“The R-Files” is an occasional series from Revolution Analytics, where we profile prominent members of the R Community.
Name: Martin Morgan
Profession: Senior Staff Scientist at Fred Hutchinson Cancer Research Center
Years Using R: 7
Known for: Director of the Bioconductor project
Martin Morgan is a Senior Staff Scientist at the Fred Hutchinson Cancer Research Center (FHCRC) in Seattle. He is perhaps best known for running the Bioconductor project, which has emerged as the tool of choice for scientists conducting analyses of high-throughput genomic data.

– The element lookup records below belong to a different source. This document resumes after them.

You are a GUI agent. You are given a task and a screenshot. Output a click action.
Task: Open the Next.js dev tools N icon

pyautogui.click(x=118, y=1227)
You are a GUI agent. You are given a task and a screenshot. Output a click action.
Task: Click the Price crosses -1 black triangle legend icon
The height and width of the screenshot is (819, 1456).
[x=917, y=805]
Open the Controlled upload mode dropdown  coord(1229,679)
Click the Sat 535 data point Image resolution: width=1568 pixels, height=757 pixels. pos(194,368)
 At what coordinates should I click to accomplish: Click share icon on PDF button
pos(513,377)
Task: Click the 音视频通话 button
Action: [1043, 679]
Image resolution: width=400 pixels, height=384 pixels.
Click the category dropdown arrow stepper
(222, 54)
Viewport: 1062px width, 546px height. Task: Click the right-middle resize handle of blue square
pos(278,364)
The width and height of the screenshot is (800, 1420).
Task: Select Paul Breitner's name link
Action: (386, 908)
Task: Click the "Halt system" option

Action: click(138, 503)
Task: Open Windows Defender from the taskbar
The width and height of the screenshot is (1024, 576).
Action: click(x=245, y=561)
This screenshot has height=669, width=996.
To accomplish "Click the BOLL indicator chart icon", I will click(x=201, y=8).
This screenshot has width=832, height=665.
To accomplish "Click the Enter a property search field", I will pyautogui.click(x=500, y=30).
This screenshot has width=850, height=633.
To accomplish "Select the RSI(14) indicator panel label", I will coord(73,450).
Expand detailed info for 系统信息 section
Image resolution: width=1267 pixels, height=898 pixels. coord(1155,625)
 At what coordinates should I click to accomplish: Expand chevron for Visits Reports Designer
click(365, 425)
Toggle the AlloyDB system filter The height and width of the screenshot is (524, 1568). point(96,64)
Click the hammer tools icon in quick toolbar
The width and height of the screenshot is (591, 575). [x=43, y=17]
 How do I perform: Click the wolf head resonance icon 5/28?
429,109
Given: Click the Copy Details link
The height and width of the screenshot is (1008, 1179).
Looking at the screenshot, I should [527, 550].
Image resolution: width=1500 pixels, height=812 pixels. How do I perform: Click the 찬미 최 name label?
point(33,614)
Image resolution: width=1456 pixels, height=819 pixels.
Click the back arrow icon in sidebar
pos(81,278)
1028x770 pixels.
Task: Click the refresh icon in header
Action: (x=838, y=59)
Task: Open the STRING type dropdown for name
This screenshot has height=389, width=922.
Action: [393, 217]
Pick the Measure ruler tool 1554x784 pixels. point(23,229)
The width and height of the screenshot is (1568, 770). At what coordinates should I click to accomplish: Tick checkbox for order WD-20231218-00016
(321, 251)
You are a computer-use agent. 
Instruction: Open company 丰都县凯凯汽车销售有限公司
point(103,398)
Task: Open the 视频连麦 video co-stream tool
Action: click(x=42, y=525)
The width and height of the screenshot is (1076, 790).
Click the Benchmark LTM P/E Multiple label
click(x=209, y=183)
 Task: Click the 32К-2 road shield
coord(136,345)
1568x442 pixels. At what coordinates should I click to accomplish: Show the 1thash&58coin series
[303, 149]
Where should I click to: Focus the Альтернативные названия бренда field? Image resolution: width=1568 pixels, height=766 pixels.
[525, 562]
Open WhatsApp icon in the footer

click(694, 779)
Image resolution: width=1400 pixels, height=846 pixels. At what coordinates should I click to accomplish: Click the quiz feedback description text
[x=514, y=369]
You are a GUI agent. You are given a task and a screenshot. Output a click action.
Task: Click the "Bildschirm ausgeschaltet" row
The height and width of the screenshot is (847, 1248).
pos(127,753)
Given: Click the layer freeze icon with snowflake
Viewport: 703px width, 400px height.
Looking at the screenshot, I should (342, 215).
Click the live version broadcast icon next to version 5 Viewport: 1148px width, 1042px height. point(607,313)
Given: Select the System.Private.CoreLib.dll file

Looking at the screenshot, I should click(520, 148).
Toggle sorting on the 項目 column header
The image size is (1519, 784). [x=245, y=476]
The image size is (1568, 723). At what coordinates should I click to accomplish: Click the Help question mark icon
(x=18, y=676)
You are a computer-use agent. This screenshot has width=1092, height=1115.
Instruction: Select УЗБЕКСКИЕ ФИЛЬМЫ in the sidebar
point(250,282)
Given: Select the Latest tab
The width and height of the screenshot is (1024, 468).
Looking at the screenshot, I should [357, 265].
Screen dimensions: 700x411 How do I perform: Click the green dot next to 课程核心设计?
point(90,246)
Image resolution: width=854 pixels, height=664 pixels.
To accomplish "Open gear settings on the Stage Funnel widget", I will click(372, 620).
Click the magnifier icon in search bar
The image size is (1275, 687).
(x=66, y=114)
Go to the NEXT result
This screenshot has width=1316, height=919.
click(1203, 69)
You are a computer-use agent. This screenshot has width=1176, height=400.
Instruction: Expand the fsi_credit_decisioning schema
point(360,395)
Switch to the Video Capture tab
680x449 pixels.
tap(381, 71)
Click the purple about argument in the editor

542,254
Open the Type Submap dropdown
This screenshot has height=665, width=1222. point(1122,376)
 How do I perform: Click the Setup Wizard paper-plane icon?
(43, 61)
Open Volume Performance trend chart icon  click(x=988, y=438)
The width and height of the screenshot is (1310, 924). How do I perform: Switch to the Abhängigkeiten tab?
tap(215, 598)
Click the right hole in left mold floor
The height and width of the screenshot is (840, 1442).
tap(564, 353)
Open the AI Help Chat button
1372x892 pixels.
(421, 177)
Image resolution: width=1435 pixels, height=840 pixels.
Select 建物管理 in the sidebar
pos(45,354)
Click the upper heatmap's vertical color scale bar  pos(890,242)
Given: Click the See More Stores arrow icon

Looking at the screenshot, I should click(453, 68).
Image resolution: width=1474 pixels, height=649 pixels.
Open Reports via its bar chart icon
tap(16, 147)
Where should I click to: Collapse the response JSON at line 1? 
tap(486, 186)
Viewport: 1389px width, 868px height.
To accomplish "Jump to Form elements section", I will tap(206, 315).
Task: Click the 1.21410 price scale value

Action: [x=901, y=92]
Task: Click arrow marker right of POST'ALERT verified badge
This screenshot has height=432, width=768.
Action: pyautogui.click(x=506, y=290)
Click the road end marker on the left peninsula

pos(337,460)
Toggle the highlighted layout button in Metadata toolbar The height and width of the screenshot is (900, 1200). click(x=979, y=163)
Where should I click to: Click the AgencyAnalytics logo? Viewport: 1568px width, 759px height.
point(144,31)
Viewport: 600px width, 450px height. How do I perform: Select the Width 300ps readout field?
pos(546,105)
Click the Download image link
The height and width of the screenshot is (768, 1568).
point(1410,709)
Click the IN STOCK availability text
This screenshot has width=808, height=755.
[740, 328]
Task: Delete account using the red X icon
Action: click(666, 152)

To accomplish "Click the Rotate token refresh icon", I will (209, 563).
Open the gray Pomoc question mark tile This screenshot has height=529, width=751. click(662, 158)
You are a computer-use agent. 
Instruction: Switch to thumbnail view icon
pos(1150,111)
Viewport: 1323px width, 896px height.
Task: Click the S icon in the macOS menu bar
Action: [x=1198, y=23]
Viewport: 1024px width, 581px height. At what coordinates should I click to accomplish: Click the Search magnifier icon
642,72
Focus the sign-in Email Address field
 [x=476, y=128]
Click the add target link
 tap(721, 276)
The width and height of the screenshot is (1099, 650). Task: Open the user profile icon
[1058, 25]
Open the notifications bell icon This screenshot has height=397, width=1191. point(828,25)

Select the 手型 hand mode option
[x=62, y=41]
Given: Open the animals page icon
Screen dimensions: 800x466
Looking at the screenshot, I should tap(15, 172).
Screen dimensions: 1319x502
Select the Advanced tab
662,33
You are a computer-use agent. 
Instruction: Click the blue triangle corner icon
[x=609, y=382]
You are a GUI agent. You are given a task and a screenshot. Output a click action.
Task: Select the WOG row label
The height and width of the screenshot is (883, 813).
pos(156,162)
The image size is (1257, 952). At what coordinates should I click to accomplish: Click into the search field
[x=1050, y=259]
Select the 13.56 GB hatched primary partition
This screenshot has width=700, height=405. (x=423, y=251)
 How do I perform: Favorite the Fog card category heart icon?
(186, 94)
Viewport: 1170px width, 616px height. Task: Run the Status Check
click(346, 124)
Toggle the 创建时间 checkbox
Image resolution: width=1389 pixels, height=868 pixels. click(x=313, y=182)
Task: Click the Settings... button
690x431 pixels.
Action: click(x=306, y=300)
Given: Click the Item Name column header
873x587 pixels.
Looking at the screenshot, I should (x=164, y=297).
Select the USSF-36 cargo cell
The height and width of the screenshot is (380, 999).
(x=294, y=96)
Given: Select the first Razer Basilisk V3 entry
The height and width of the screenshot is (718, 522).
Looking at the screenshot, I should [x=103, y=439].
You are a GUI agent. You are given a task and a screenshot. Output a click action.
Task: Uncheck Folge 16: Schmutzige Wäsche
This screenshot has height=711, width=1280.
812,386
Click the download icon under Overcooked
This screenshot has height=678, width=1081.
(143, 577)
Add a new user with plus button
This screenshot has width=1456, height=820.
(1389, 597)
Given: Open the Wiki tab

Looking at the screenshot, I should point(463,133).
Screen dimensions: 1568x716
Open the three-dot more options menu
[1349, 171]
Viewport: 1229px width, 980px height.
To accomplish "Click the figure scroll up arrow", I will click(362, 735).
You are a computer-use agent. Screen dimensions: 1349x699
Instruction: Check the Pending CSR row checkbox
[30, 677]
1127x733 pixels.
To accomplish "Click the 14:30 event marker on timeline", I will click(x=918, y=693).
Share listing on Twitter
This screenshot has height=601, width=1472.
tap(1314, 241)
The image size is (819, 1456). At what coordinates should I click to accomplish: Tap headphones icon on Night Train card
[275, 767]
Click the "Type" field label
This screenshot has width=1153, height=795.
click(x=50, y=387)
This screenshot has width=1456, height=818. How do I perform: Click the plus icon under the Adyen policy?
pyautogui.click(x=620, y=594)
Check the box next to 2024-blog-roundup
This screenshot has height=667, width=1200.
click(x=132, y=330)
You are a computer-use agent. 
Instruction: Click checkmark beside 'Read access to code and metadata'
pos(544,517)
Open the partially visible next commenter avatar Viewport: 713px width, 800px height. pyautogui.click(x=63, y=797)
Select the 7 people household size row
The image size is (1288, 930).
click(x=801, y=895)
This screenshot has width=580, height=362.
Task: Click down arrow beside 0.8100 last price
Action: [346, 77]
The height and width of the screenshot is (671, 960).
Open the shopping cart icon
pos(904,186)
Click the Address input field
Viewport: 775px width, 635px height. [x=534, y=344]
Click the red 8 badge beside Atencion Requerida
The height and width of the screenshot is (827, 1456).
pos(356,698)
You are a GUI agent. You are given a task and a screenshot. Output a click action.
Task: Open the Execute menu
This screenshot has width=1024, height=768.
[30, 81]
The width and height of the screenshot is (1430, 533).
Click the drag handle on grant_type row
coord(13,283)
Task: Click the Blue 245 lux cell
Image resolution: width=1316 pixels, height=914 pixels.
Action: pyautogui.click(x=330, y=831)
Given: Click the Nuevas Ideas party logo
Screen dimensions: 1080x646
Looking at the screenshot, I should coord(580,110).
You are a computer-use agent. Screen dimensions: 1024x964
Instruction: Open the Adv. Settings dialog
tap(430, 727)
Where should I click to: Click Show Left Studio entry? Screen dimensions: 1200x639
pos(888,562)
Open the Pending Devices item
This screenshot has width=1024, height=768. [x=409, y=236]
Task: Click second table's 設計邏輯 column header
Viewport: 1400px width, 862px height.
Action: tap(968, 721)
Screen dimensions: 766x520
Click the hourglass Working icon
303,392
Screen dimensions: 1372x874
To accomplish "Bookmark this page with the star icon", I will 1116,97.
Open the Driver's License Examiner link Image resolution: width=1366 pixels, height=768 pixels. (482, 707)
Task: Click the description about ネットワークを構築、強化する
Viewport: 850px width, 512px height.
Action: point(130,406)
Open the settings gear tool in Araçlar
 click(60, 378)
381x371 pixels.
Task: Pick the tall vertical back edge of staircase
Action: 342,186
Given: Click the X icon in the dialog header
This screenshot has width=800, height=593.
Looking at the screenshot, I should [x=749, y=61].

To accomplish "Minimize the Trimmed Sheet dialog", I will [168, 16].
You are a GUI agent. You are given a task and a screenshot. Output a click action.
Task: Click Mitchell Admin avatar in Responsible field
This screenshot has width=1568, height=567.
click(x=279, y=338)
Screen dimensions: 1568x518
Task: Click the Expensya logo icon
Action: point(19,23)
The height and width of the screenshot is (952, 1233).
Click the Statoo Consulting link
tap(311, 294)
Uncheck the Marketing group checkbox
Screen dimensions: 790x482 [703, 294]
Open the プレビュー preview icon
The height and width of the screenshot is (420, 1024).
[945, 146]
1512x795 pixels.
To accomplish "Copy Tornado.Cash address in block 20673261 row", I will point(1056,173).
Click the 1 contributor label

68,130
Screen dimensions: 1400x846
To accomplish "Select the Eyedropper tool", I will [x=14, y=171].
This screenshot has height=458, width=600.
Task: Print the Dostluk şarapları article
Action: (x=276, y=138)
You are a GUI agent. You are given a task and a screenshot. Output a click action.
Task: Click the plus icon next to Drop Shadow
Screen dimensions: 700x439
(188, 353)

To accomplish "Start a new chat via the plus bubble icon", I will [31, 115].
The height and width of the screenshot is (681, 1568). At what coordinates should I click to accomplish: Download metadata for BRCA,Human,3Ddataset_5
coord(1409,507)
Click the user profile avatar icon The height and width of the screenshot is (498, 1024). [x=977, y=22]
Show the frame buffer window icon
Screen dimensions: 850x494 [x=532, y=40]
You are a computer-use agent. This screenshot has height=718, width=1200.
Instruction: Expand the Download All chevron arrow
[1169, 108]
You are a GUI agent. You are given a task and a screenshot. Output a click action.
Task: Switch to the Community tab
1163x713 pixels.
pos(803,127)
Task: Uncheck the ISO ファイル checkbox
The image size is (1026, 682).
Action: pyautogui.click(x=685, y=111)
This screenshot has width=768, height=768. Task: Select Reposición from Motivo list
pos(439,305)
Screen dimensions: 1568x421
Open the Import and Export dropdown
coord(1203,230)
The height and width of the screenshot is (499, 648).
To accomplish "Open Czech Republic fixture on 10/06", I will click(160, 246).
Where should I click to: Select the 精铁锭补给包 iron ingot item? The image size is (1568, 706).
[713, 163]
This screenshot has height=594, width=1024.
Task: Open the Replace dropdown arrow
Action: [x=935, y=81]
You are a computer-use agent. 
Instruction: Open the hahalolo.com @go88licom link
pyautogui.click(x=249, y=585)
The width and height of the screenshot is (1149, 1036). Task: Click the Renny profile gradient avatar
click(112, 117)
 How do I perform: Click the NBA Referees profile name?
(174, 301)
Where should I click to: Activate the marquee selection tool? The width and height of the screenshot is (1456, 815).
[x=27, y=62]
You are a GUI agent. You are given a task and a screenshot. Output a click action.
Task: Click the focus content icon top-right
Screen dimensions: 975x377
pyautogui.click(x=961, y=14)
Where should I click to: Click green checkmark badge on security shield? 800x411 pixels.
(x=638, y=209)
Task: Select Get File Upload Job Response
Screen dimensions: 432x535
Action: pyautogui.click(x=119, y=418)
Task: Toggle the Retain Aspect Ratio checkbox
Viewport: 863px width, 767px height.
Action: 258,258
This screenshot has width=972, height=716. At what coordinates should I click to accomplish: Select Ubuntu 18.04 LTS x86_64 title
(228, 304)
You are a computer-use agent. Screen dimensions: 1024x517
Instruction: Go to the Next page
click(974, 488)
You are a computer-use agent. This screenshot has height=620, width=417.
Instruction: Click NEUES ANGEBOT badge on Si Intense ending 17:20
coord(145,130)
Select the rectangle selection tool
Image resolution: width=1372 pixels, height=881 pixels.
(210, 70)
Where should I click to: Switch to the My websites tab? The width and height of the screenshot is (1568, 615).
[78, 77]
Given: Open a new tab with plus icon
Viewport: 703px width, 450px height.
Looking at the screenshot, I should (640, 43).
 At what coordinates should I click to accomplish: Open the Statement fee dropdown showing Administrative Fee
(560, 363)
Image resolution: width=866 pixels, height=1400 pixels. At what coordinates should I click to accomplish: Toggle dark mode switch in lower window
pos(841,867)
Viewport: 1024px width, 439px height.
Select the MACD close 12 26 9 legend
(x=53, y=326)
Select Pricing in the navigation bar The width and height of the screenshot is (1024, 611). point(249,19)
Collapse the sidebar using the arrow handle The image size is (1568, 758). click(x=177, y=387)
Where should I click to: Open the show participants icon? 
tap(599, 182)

His use of R stems from his early days working at FHCRC, where one of his colleagues was R project co-founder Robert Gentleman. Gentleman also founded the Bioconductor project. While he had worked with a fair share of statistical analyses as he pursued his Ph.D. in Evolutionary Genetics at the University of Chicago, he was especially impressed by R’s flexible, powerful nature.
Morgan describes his first real interaction with the wider R community, which came via the R and Bioconductor mailing lists. As he puts it, “I was impressed with both the level of sophistication and engagement of the users on the mailing list. I remember realizing that the people responding to questions were the very authors of the packages in question.”
As he became more familiar with R, Morgan took on an increasingly active role in Bioconductor, eventually taking the lead on the project. Morgan and his team of researchers and analysts at FHCRC have worked to develop a number of R packages for genomic research, including the popular Rsamtools, IRanges, GenomicRanges and GenomicFeatures packages for importing and using next-generation sequence data. Morgan was quick to credit Michael Lawrence, Herve Pages, Patrick Aboyoun, and Marc Carlson in particular for their efforts in developing these packages.
Morgan cites significant insights from the first R project he embarked on. “I’d initially written a C program that was literally thousands of lines of code. After a while, I decided to try programming in R; since the facilities for data input and optimization were already there, I was able to do it in just six lines of R code.”
When asked about particular areas in which he would like to see R evolve, he responded, “Because R is a programming language, there’s a risk that people lose sight of its biggest strengths — namely, its nearly limitless capacity for statistical analysis.” He paused, before continuing, “Some conservative elements of the R project help reproducible research, but encouraging more interoperability between packages would improve R’s core functionality.”